The University of Learning:

Beyond Quality and Competence in Higher Education.

by John Bowden and Marton Ference

London: Kogan Page, 1998

 

The forces of change that have so radically altered humankind's material conditions over the last several decades have not spared our social institutions. The nature and relationship of social institutions have been subject to widespread scrutiny and reform. The University system has not escaped these reformist impulses and Universities across the globe have responded to new demands from the market, the community, and the state over the previous decades with a variety of new programs, policies, and products. Reforms are unlikely to produce anticipated improvements in the quality and accountability of the University system, however, unless founded upon a clear conception of what the University does and how it does it. A recent book by John Bowden and Ference Marton entitled The University of Learning gives careful attention to the fundamental issue of the University's fundamental purpose and methods.
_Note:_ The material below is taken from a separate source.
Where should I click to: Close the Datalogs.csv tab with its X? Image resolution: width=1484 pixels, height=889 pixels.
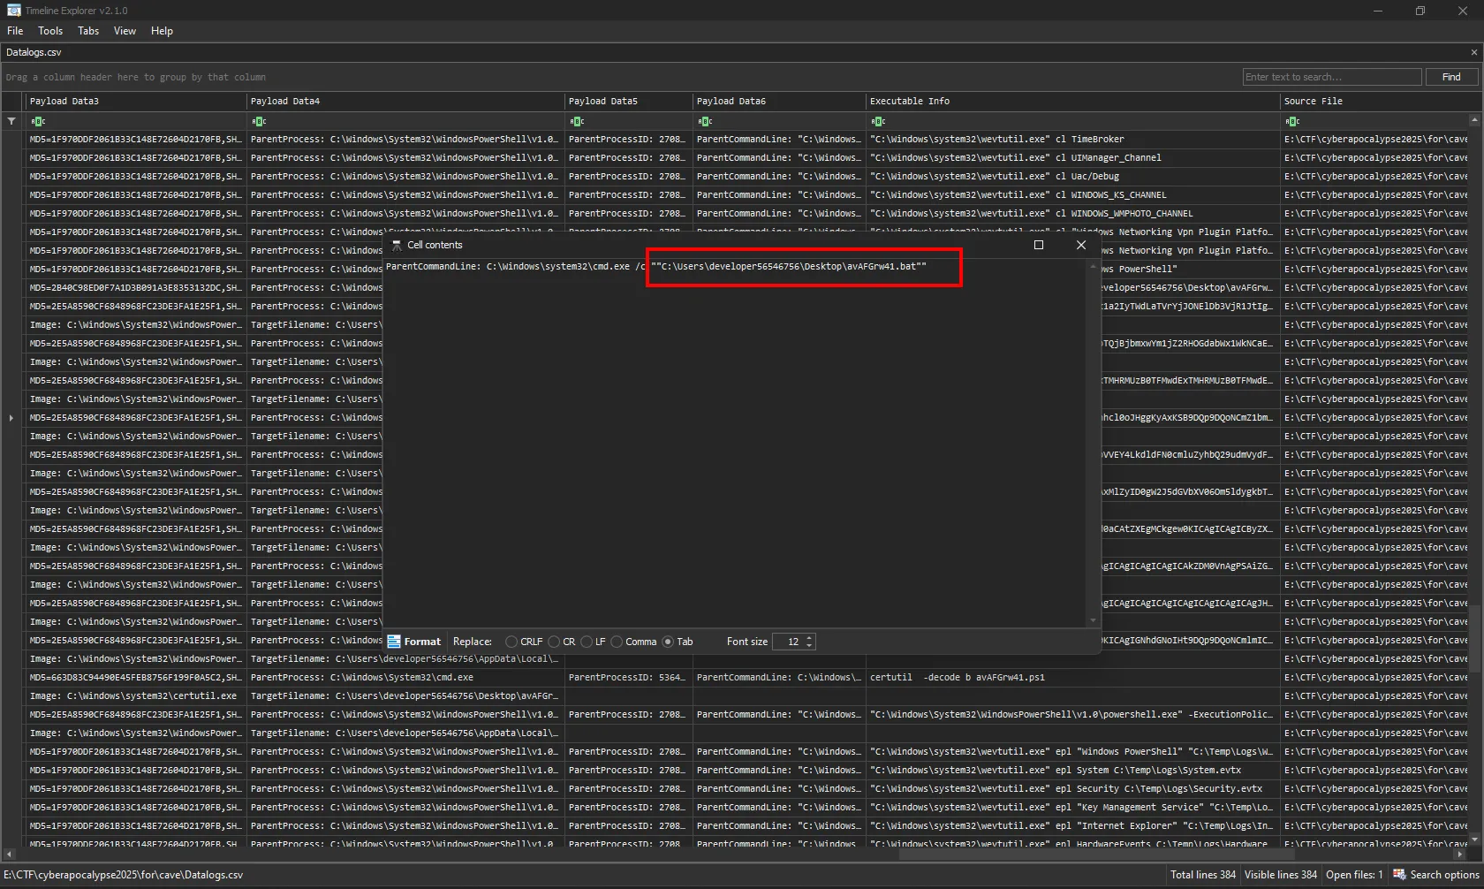1473,52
Bowden and Marton begin by articulating and defending their vision of the University's central purpose in society and proceed to delineate the implications for the University system.

The University of Learning

Although the primary functions of the University are most frequently captured under the categories of teaching, research, and service, Bowden and Marton argue that these are the means, not the aims, of the University system. Ultimately the object of the University system is to prepare the individual, the community, and society to face future problems and opportunities based on current knowledge. Thus the essential goal that underlies the multiple and diverse elements that today comprise any single university and that unite universities everywhere is learning or knowledge formation. Teaching, research, and service, they argue, is distinguished only by the duration and level at which learning' takes place: teaching serves to facilitate learning at the level of the individual student; service involves learning at the local level; and research contributes to knowledge formation on a society-wide basis.

The remainder of the book focuses primarily on the implications of redefining the University's purpose in terms of expected and actual learning outcomes rather than educational inputs. The major book divisions roughly correspond to several issues with logically follow from this redefinition. First, they address the questions of what constitutes learning' and how learning' takes place at the individual and collective levels? Second, they ask, what should be learned, what conditions facilitate learning,' and how do we assess the results at the individual and university levels? Finally, how should the university organize itself to better achieve its fundamental learning objectives?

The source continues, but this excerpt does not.